Vex development engineer has comprehensive understanding on scenario creation methods and vulnerability assessment which are obtained through assessment services.

This enables high detection rate through scenario creation ability where it focuses on repeatability of a target.

Vex applies three scenarios creation abilities to reproduce the transition of a target page, making it able to scan complex application.

– Auto-crawler involves Auto-crawling the URL specified within the target web application to allow Vex to register target pages.

This scenario creation is useful specifically for corporate sites with inquiries.

– Page transition

Vex allows the tester to create page transition of target pages after logging the pages that have been accessed by the tester and shows page transition flow graphically.

Page transition scenario creation is beneficial for search engine, membership sites that involve login authentication.

– Handler

This features enables users to define detail scanning setting per request for proxy. Handler scenario creation is handy for websites that control transition destination with script like JavaScript and Ajax.

2. Prompt action against new vulnerabilities

Vex offers rapid action against new vulnerabilities through assessment services, security vendor and customer feedbacks.

Vex performs practices updating on new features, features improvement, bug fixes and new payloads for every 3 months.

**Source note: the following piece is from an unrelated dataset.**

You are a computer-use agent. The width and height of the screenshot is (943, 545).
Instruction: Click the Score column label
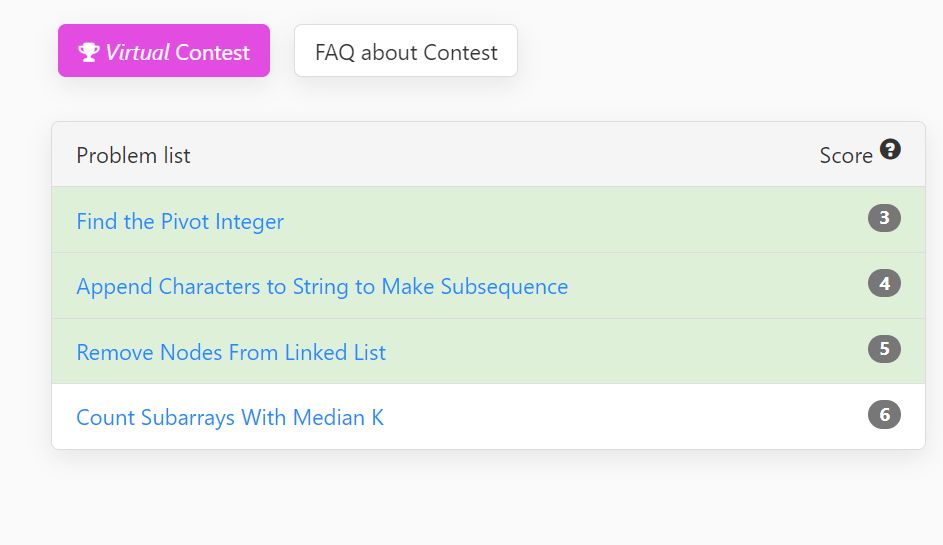(845, 155)
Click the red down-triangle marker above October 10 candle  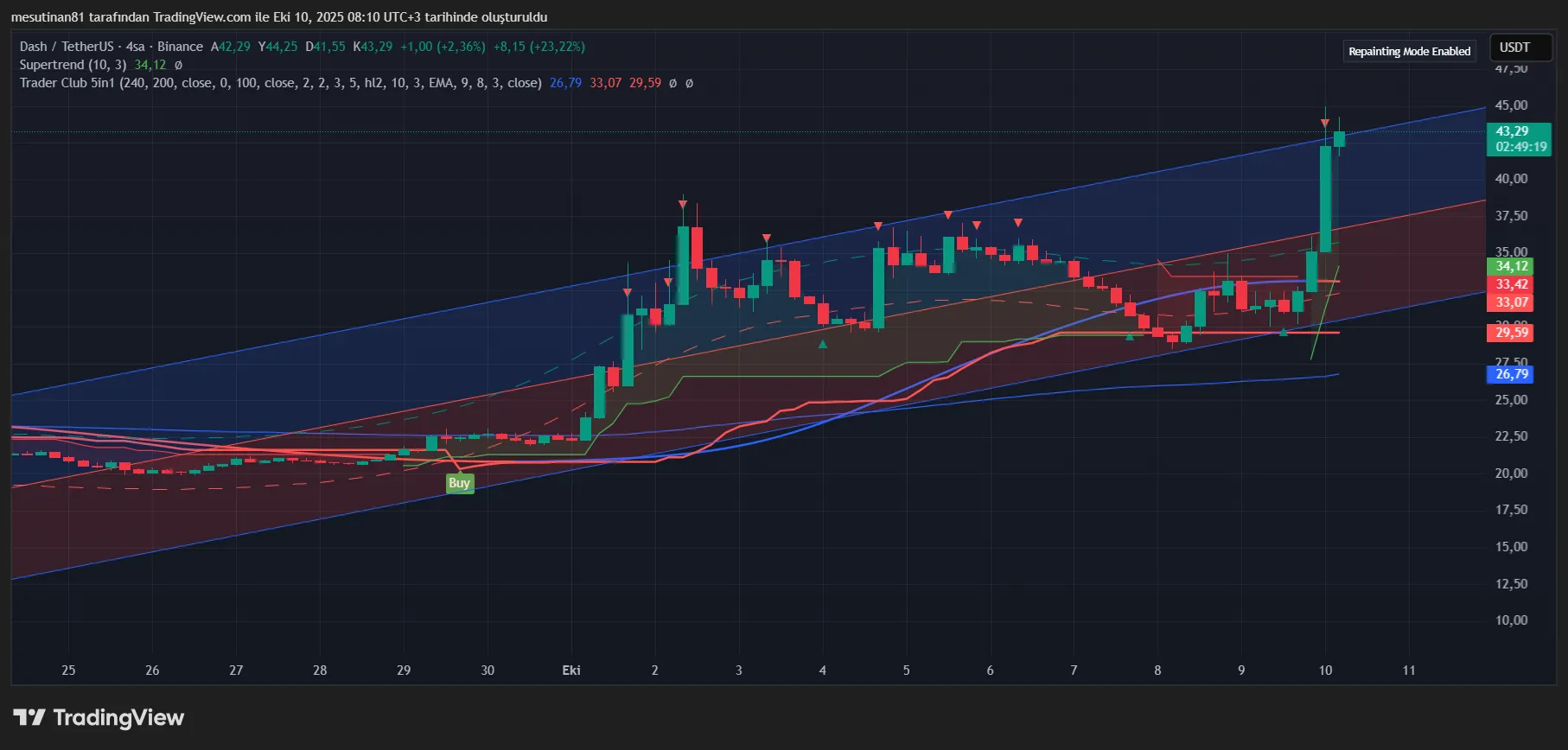point(1324,124)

Therefore, new vulnerabilities will be updated at regular update.

In case of high risk vulnerabilities, where it can causes critical damage, irregular updates will take place where Vex provides quick response upon report through the release of urgent update.

3. Clearly presented report

Vex offers clear presented report where it provides scan results, details of vulnerabilities, recommended remediation action and essential information of remediation.

Its multiple report templates allows users to choose the templates that meet the need for their report presentation which include:

• Page transition (where it can be shared with the development team in Ms Excel format.
• Scan results report which can be generated in Ms Word or XML format are suitable for providing reports to customers and managers.
• Target information that can represented in CSV format.
• Checklist of scan result that can be viewed in either Ms Excel and CSV format.
• Regulatory compliance report (including PCI DSS, OWASP Top 10)

4. Reliable and trusted support

The support team works closely with the development team in supporting users’ scanning activities.

Users are provided with reliable support from scan settings, scan results to Vex features and specifications.

Support can be obtained 24 hours via email.

Additional features:

• Integration with CI tools
• Android static analysis options

Benefits of Vex

1. Enhanced security

• Vex allows you to ensure security through performing security assessment anywhere, anytime and at any stage of development.
• Vex realises DevSecOps faster as well as maintaining high security standard through CI tools integration.

2. Efficient security assessment

Vex is Customisable and specifically designed to solve the common problems of security engineers, such as workload, limited lead time, and limited human resources.

3. Flexible deployment

• Vex can be operated through a browser as web applications. This eases the collaboration between security engineers.
• Vex also works on mobile PC on premise, making security assessment on premise possible.

License structures

Vex’s license structure include:

1. Developer edition – For security assessment of Web applications that is developed or operated on premise.
2. Auditor edition –  For auditors to provide vulnerability assessment services without being limited by the number – including one user account.